═════ RECORDS PROVIDED ═════

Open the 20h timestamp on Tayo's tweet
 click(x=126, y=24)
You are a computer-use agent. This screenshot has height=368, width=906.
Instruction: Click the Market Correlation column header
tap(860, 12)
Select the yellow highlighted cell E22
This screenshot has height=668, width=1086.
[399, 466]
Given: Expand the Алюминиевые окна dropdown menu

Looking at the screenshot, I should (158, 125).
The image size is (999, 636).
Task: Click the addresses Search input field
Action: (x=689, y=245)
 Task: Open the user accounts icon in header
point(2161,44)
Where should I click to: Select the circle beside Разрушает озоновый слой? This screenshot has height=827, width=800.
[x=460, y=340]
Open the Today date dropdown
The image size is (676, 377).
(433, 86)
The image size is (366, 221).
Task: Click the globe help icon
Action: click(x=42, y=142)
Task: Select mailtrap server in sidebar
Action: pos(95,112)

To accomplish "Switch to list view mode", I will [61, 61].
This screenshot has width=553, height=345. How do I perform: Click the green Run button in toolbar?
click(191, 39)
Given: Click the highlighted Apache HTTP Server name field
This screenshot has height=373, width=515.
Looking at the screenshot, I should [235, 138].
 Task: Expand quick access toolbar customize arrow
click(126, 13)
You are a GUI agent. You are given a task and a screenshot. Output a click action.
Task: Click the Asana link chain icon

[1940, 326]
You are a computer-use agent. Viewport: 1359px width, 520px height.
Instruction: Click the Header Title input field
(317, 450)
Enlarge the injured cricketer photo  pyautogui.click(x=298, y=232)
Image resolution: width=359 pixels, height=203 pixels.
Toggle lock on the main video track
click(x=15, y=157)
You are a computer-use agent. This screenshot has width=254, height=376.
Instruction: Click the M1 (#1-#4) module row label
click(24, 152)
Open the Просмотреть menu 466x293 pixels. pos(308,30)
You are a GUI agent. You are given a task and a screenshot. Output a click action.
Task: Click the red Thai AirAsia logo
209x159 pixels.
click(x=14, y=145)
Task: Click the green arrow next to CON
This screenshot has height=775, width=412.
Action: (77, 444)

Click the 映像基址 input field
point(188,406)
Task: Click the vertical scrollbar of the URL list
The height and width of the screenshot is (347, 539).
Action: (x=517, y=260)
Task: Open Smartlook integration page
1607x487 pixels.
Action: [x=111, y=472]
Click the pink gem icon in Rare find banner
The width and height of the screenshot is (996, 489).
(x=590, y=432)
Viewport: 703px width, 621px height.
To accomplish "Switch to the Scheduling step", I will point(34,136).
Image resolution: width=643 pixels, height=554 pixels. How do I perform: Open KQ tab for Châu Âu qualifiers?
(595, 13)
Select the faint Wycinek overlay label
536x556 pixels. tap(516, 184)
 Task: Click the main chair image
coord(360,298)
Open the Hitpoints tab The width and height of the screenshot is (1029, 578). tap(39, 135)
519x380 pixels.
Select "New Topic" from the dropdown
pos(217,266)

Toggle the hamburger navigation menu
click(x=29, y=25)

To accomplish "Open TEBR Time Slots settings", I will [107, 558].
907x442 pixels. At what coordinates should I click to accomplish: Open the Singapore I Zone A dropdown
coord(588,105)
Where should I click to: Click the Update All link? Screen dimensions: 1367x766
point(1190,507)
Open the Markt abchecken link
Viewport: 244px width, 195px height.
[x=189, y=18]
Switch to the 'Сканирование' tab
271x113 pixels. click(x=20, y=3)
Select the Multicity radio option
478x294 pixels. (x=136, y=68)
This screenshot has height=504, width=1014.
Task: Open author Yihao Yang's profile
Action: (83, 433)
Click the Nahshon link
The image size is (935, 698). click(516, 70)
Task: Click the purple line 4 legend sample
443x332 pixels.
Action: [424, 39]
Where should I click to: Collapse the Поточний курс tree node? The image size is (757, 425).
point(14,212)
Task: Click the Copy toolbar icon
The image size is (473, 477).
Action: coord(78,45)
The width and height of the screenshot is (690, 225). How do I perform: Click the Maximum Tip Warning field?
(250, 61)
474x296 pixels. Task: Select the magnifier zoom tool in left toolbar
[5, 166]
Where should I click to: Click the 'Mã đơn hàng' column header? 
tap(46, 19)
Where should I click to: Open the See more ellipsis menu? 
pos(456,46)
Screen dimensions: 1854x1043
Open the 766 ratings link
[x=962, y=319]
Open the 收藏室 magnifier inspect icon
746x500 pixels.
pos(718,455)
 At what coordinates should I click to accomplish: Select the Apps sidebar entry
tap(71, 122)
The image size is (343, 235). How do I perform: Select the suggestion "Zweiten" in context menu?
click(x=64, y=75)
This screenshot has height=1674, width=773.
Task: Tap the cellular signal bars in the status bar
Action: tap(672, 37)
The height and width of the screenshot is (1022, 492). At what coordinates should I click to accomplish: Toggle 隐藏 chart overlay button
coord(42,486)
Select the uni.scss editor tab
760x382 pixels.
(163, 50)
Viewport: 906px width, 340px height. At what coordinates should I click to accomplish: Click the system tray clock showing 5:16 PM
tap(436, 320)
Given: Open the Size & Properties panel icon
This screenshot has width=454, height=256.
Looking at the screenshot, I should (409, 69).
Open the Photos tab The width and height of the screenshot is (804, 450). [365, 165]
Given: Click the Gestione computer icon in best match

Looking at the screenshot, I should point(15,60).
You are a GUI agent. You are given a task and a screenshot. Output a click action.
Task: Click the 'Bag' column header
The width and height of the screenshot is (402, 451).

═════

EXERCISE BRIEF:
Set the entries down again, unchanged and complete.

WRITTEN ANSWER:
Open the 20h timestamp on Tayo's tweet
 click(x=126, y=24)
You are a computer-use agent. This screenshot has height=368, width=906.
Instruction: Click the Market Correlation column header
tap(860, 12)
Select the yellow highlighted cell E22
This screenshot has height=668, width=1086.
[399, 466]
Given: Expand the Алюминиевые окна dropdown menu

Looking at the screenshot, I should (158, 125).
The image size is (999, 636).
Task: Click the addresses Search input field
Action: (x=689, y=245)
 Task: Open the user accounts icon in header
point(2161,44)
Where should I click to: Select the circle beside Разрушает озоновый слой? This screenshot has height=827, width=800.
[x=460, y=340]
Open the Today date dropdown
The image size is (676, 377).
(433, 86)
The image size is (366, 221).
Task: Click the globe help icon
Action: click(x=42, y=142)
Task: Select mailtrap server in sidebar
Action: pos(95,112)

To accomplish "Switch to list view mode", I will [61, 61].
This screenshot has width=553, height=345. How do I perform: Click the green Run button in toolbar?
click(191, 39)
Given: Click the highlighted Apache HTTP Server name field
This screenshot has height=373, width=515.
Looking at the screenshot, I should [235, 138].
 Task: Expand quick access toolbar customize arrow
click(126, 13)
You are a GUI agent. You are given a task and a screenshot. Output a click action.
Task: Click the Asana link chain icon

[1940, 326]
You are a computer-use agent. Viewport: 1359px width, 520px height.
Instruction: Click the Header Title input field
(317, 450)
Enlarge the injured cricketer photo  pyautogui.click(x=298, y=232)
Image resolution: width=359 pixels, height=203 pixels.
Toggle lock on the main video track
click(x=15, y=157)
You are a computer-use agent. This screenshot has width=254, height=376.
Instruction: Click the M1 (#1-#4) module row label
click(24, 152)
Open the Просмотреть menu 466x293 pixels. pos(308,30)
You are a GUI agent. You are given a task and a screenshot. Output a click action.
Task: Click the red Thai AirAsia logo
209x159 pixels.
click(x=14, y=145)
Task: Click the green arrow next to CON
This screenshot has height=775, width=412.
Action: (77, 444)

Click the 映像基址 input field
point(188,406)
Task: Click the vertical scrollbar of the URL list
The height and width of the screenshot is (347, 539).
Action: (x=517, y=260)
Task: Open Smartlook integration page
1607x487 pixels.
Action: [x=111, y=472]
Click the pink gem icon in Rare find banner
The width and height of the screenshot is (996, 489).
(x=590, y=432)
Viewport: 703px width, 621px height.
To accomplish "Switch to the Scheduling step", I will point(34,136).
Image resolution: width=643 pixels, height=554 pixels. How do I perform: Open KQ tab for Châu Âu qualifiers?
(595, 13)
Select the faint Wycinek overlay label
536x556 pixels. tap(516, 184)
 Task: Click the main chair image
coord(360,298)
Open the Hitpoints tab The width and height of the screenshot is (1029, 578). tap(39, 135)
519x380 pixels.
Select "New Topic" from the dropdown
pos(217,266)

Toggle the hamburger navigation menu
click(x=29, y=25)

To accomplish "Open TEBR Time Slots settings", I will [107, 558].
907x442 pixels. At what coordinates should I click to accomplish: Open the Singapore I Zone A dropdown
coord(588,105)
Where should I click to: Click the Update All link? Screen dimensions: 1367x766
point(1190,507)
Open the Markt abchecken link
Viewport: 244px width, 195px height.
[x=189, y=18]
Switch to the 'Сканирование' tab
271x113 pixels. click(x=20, y=3)
Select the Multicity radio option
478x294 pixels. (x=136, y=68)
This screenshot has height=504, width=1014.
Task: Open author Yihao Yang's profile
Action: (83, 433)
Click the Nahshon link
The image size is (935, 698). click(516, 70)
Task: Click the purple line 4 legend sample
443x332 pixels.
Action: [424, 39]
Where should I click to: Collapse the Поточний курс tree node? The image size is (757, 425).
point(14,212)
Task: Click the Copy toolbar icon
The image size is (473, 477).
Action: coord(78,45)
The width and height of the screenshot is (690, 225). How do I perform: Click the Maximum Tip Warning field?
(250, 61)
474x296 pixels. Task: Select the magnifier zoom tool in left toolbar
[5, 166]
Where should I click to: Click the 'Mã đơn hàng' column header? 
tap(46, 19)
Where should I click to: Open the See more ellipsis menu? 
pos(456,46)
Screen dimensions: 1854x1043
Open the 766 ratings link
[x=962, y=319]
Open the 收藏室 magnifier inspect icon
746x500 pixels.
pos(718,455)
 At what coordinates should I click to accomplish: Select the Apps sidebar entry
tap(71, 122)
The image size is (343, 235). How do I perform: Select the suggestion "Zweiten" in context menu?
click(x=64, y=75)
This screenshot has height=1674, width=773.
Task: Tap the cellular signal bars in the status bar
Action: tap(672, 37)
The height and width of the screenshot is (1022, 492). At what coordinates should I click to accomplish: Toggle 隐藏 chart overlay button
coord(42,486)
Select the uni.scss editor tab
760x382 pixels.
(163, 50)
Viewport: 906px width, 340px height. At what coordinates should I click to accomplish: Click the system tray clock showing 5:16 PM
tap(436, 320)
Given: Open the Size & Properties panel icon
This screenshot has width=454, height=256.
Looking at the screenshot, I should (409, 69).
Open the Photos tab The width and height of the screenshot is (804, 450). [365, 165]
Given: Click the Gestione computer icon in best match

Looking at the screenshot, I should point(15,60).
You are a GUI agent. You are given a task and a screenshot. Output a click action.
Task: Click the 'Bag' column header
The width and height of the screenshot is (402, 451).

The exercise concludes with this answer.